▶ Extract to read

The UTC I-O program leads to a comprehensive and balanced terminal M.S. degree in the science and practice of I-O Psychology. Most of our graduates go directly into practice-oriented jobs. However, our program also provides a solid foundation for students seeking an eventual doctoral level education in I-O or a related field. Apart from the few graduates every year who pursue further training at a doctoral level, our graduates pursue a variety of careers. Many enter human resources (HR) departments as HR generalists or training/development specialists. Other graduates become specialists in job analysis, compensation, testing and measurement, organization development/effectiveness, and selection. Still others have used their training in computer technology and statistics to launch careers in data analytics and applied research contexts. There are also always a couple students who find non-traditional ways of leveraging their I-O education along with their other unique skills and interests. Whatever your occupational goal may be, we can help you work towards it while gaining a firm footing in the science and practice principles of I-O psychology.
The UTC I-O curriculum is comprehensive and current. We recently updated and enhanced our full set of course offerings to ensure the strongest possible emphasis on all of the core competencies for graduate education outlined by the Society for Industrial and Organizational Psychology (SIOP; 2017). Specifically, the UTC I-O curriculum focuses attention on the following competencies identified by SIOP as essential to success as an I-O psychology professional:
- General knowledge and skills
- Ethical, Legal, Diversity, and International Issues
- Fields of Psychology
- Professional Skills
- History and Systems of Psychology
- Research Methods
- Statistical Methods/Data Analysis
- Core content
- Attitude Theory, Measurement, and Change
- Career Development
- Criterion Theory and Development
- Groups and Teams
- Human Performance
- Individual Assessment
- Individual Differences
- Job Evaluation and Compensation
- Job/Task/Work Analysis, Competency Modeling, and Classification
- Judgment & Decision-Making
- Leadership and Management
- Occupational Health & Safety
- Organization Development
- Organization Theory
- Performance Appraisal/Management
- Personnel Recruitment, Selection, Placement and Classification Training:
- Theory, Delivery, Program Design, and Evaluation
- Work Motivation
- Related areas of competence
- Consumer Behavior
- Human Factor
More than 99% of UTC I-O students within the last 10 years have finished the program in two years. We do our best to accommodate life schedules by offering all core courses from 5:30 - 8:00 pm Monday through Thursday, and electives typically one day per week in the afternoons. We have a strong presence in the Chattanooga region, and most local employers of our students and graduates have been willing to accommodate these class schedules with flexible work hours as needed.
At a high level, our program curriculum is composed of the following four components:
- Required core courses. Our courses have been designed to conform to SIOP's competency-based graduate education guidelines. These courses address multiple core content areas, as outlined in the current Graduate Catalog.

▶ Data section

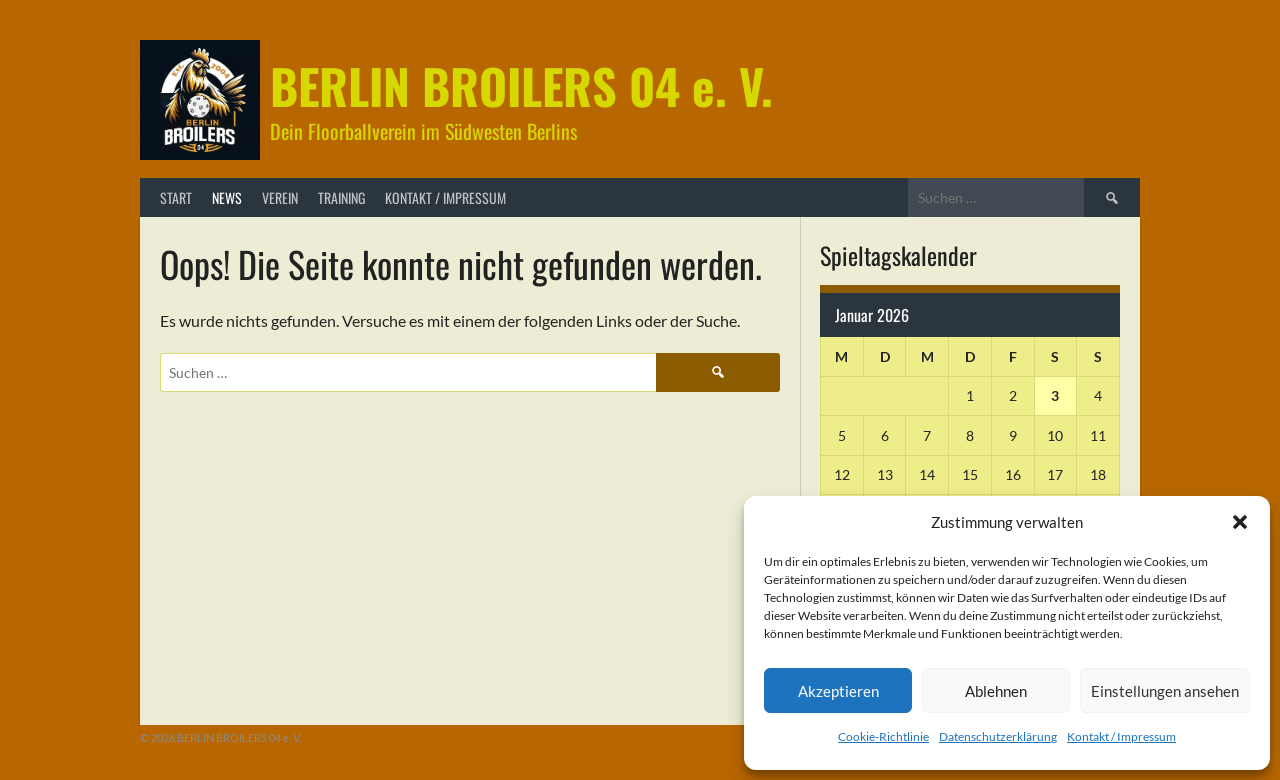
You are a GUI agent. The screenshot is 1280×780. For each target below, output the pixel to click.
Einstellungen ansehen (1165, 691)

▶ Aim
Write out the UTC I-O program text word for word, everything from "At a high level, our" down to "current Graduate Catalog.".

▶ Full response
At a high level, our program curriculum is composed of the following four components:
- Required core courses. Our courses have been designed to conform to SIOP's competency-based graduate education guidelines. These courses address multiple core content areas, as outlined in the current Graduate Catalog.